Roucher a observé que le secteur aéronautique et naval bénéficie d’un rattrapage significatif, avec de nombreuses commandes en attente. Cependant, il a également précisé que le pays n’est pas encore revenu à ses niveaux d’exportation d’avant 2019. En ce qui concerne la dépense publique, elle représente actuellement le principal moteur de la demande intérieure, soutenue par l’événement sportif majeur. Toutefois, les économies prévues de 10 milliards d’euros sur les dépenses de l’État, annoncées au printemps, pourraient exercer des pressions sur l’activité économique.
Une inflation maîtrisée, mais des effets mitigés sur la croissance
L’indice des prix à la consommation a récemment reculé sous la barre des 2% en août, après avoir été alimenté par la flambée des coûts de l’énergie et des denrées alimentaires. Actuellement, l’inflation est principalement soutenue par l’augmentation des prix dans le secteur des services. L’Insee prévoit une inflation moyenne de 2,1% pour l’année, ce qui devrait, en théorie, améliorer la situation des ménages et des entreprises.
Cependant, de nombreux économistes demeurent sceptiques quant à un retour rapide à une croissance robuste. La Banque centrale européenne (BCE) a récemment amorcé une politique de réduction des taux, avec une nouvelle baisse de 25 points de base, atteignant 3,5%. Pourtant, les effets de cette politique ne se feront sentir que dans un délai de 12 à 18 mois, laissant l’économie de la zone euro vulnérable aux conséquences de politiques monétaires restrictives.

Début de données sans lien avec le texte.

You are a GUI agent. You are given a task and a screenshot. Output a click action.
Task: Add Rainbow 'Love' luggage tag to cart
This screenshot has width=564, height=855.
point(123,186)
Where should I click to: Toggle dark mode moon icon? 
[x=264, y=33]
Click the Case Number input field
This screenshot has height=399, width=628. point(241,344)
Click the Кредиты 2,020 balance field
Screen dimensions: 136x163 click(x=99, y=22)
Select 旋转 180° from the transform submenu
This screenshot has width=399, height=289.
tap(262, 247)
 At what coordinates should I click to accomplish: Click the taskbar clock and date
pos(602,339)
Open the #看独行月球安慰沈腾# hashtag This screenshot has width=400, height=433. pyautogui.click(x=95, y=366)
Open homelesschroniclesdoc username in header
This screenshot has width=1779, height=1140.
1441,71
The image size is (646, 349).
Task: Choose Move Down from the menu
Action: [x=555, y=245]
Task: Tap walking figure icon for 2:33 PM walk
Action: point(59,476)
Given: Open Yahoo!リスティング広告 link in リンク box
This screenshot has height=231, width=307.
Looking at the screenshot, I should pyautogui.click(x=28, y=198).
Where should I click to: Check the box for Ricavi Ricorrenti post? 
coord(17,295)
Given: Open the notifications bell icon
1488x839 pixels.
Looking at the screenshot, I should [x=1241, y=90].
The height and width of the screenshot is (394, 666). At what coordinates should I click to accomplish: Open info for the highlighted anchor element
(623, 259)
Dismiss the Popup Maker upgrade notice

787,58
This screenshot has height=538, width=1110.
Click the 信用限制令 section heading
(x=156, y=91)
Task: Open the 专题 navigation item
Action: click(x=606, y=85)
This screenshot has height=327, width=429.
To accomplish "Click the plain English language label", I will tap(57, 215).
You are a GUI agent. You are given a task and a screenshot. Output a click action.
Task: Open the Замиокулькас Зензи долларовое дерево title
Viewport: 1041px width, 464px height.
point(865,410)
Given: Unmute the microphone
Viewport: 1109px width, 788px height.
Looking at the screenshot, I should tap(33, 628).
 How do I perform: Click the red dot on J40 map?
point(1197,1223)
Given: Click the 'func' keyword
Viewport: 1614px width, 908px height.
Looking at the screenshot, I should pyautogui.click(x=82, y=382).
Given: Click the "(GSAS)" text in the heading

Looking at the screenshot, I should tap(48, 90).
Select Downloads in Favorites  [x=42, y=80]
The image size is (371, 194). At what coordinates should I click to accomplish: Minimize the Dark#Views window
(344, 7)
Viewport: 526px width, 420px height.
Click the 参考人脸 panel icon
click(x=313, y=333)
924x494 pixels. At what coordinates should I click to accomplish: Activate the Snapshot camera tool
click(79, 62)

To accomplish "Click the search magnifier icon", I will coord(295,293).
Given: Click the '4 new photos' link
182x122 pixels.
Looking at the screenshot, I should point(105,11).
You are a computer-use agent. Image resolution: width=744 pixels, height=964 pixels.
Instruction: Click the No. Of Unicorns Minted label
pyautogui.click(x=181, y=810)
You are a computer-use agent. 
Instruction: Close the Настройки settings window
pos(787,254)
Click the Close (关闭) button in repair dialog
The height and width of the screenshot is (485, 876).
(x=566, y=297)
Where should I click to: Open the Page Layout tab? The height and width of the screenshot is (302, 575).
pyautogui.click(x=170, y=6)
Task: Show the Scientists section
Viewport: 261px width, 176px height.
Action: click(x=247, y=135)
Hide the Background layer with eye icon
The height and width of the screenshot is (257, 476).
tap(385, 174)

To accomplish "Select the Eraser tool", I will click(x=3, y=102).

Les experts commencent à s’inquiéter d’une divergence croissante entre les performances économiques de l’Europe et celles des États-Unis, où la dynamique de croissance semble plus prometteuse. Christopher Dembick, économiste chez Pictet Asset Management, a souligné que « la politique monétaire de la BCE n’est pas suffisamment accommodante ».
Consommation : un tableau préoccupant
Dans le secteur de la consommation, les signes de fatigue sont évidents. Les dépenses alimentaires ont chuté au premier semestre, signalant une stagnation persistante malgré une légère amélioration du pouvoir d’achat. Les ménages à faibles revenus, qui ont une propension à consommer plus élevée, continuent de faire face à des augmentations de prix significatives. La flambée des coûts alimentaires, exacerbée par la guerre en Ukraine, a contraint ces ménages à réduire leurs dépenses.
Bien que les prix de l’énergie aient légèrement diminué, offrant une lueur d’espoir pour une reprise du pouvoir d’achat en fin d’année, la consommation alimentaire semble toujours en déclin. Les économistes de l’Insee notent que les dépenses alimentaires, après une période de légère reprise, ont à nouveau montré des signes de faiblesse.
Emploi et conditions du marché du travail : une tendance à la détérioration
En ce qui concerne l’emploi, l’Insee n’a pas mis à jour ses indicateurs depuis juillet dernier, mais les prévisions indiquent un ralentissement significatif après une période d’amélioration. Les perspectives d’emploi s’annoncent moins favorables avec l’augmentation de la population active due à la réforme des retraites. Les créations d’emplois peinent à suivre le rythme de l’activité économique, ce qui pourrait affecter les gains de productivité.
Des coupes dans les aides à l’apprentissage sont également envisagées, ce qui pourrait avoir des conséquences sur le marché de l’emploi. Le taux de chômage, selon les normes du Bureau international du travail, pourrait grimper à 7,6% de la population active, contre 7,1% en début d’année. Cette situation pose un défi considérable pour le nouveau gouvernement, qui devra naviguer dans un environnement économique de plus en plus difficile.